RECORD EXTRACTS Block Start

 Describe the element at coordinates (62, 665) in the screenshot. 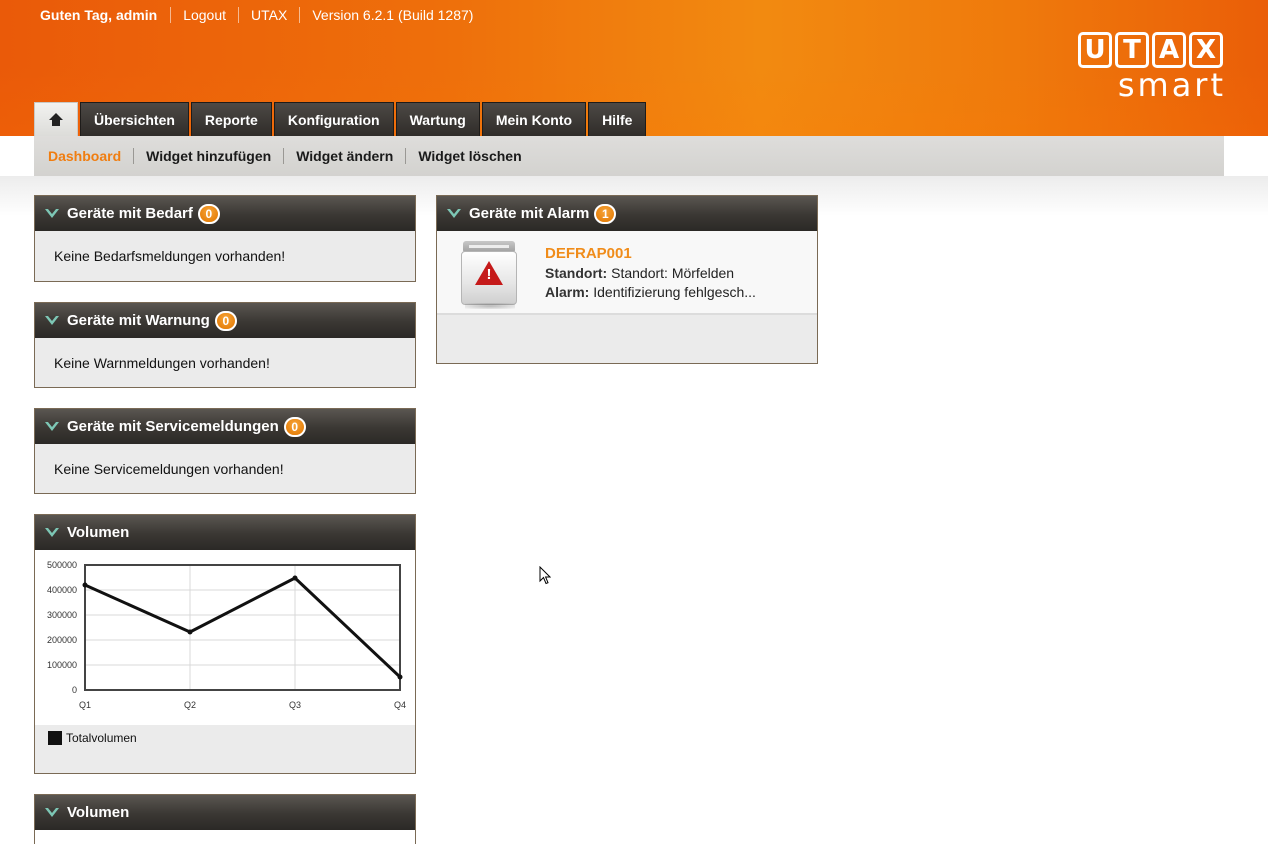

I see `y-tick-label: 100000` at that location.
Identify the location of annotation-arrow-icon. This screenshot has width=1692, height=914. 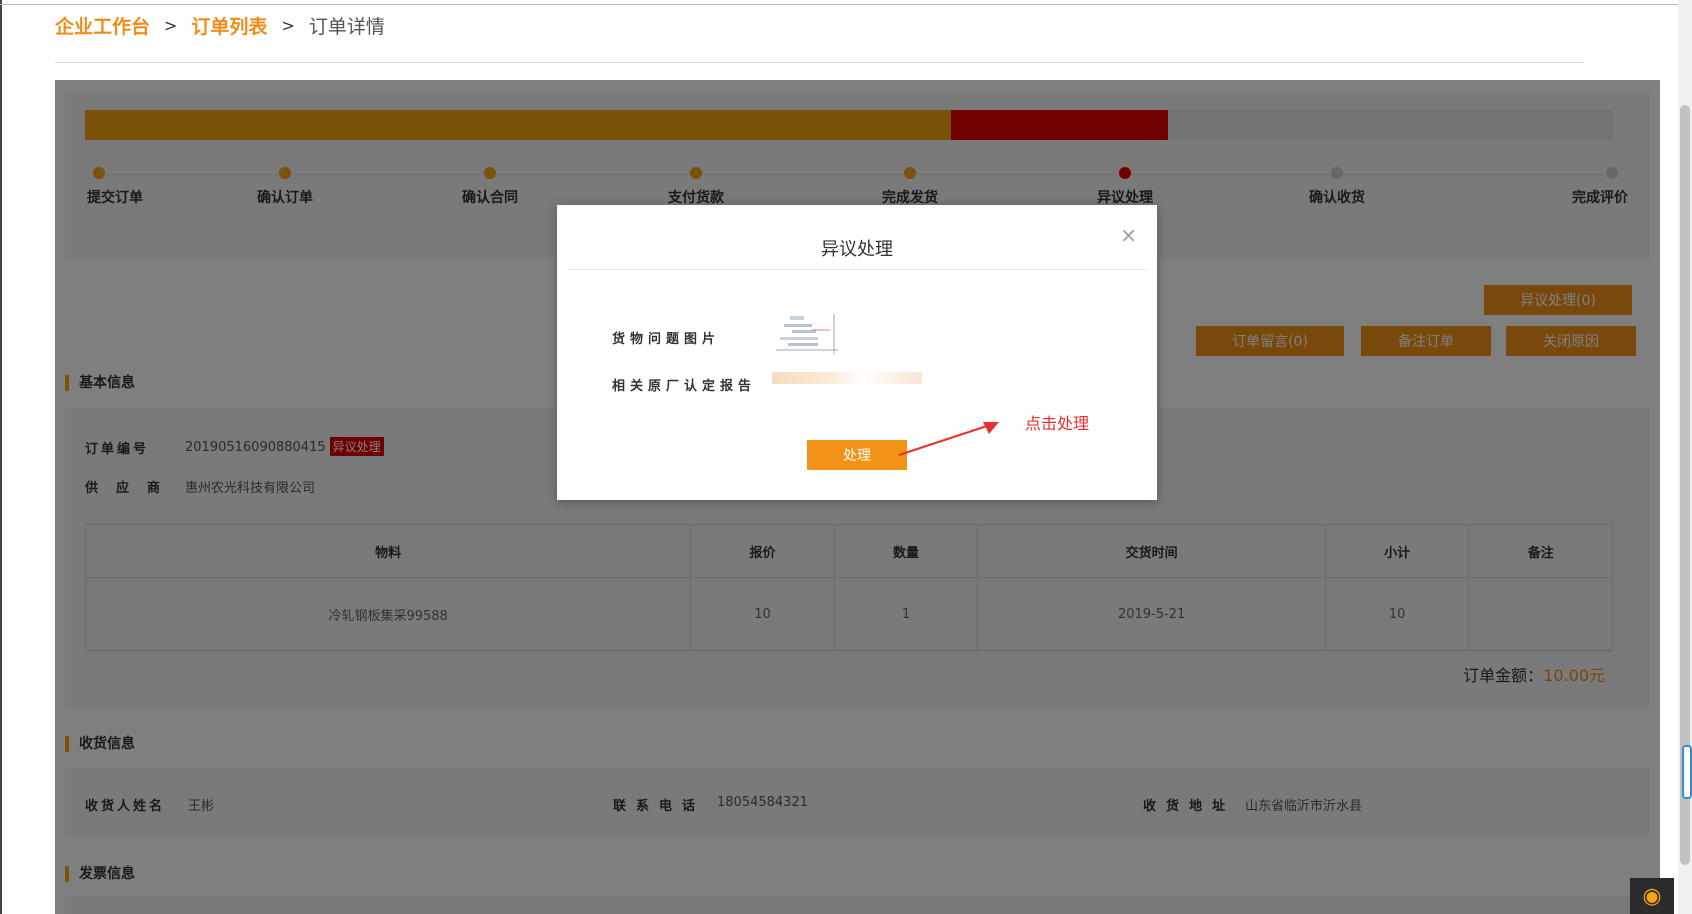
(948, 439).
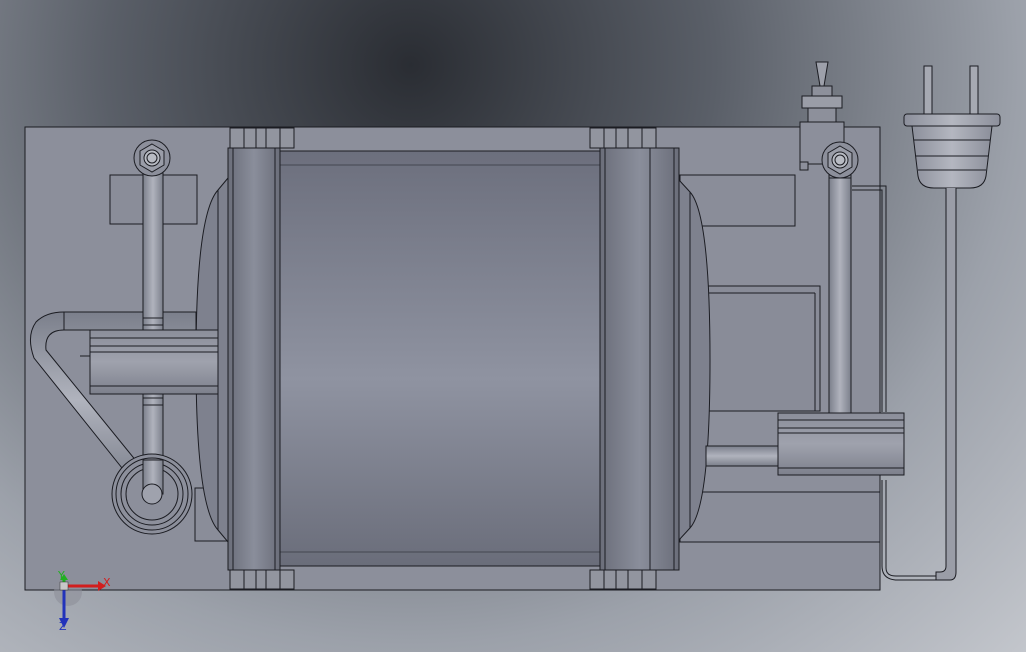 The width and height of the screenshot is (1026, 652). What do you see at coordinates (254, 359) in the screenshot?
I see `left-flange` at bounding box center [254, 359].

RECORD EXTRACTS Block End

> _WHAT THE TASK ASKS_: Please arrange all of these records as a numbered list, one line per item, leaving out the blank lines and the pictures.

> _RESPONSE FOR THIS EXERCISE_:
1.  Describe the element at coordinates (62, 665) in the screenshot. 
2. I see `y-tick-label: 100000` at that location.
3. Identify the location of annotation-arrow-icon. This screenshot has width=1692, height=914. 
4. (948, 439).
5.  The width and height of the screenshot is (1026, 652). What do you see at coordinates (254, 359) in the screenshot?
6. I see `left-flange` at bounding box center [254, 359].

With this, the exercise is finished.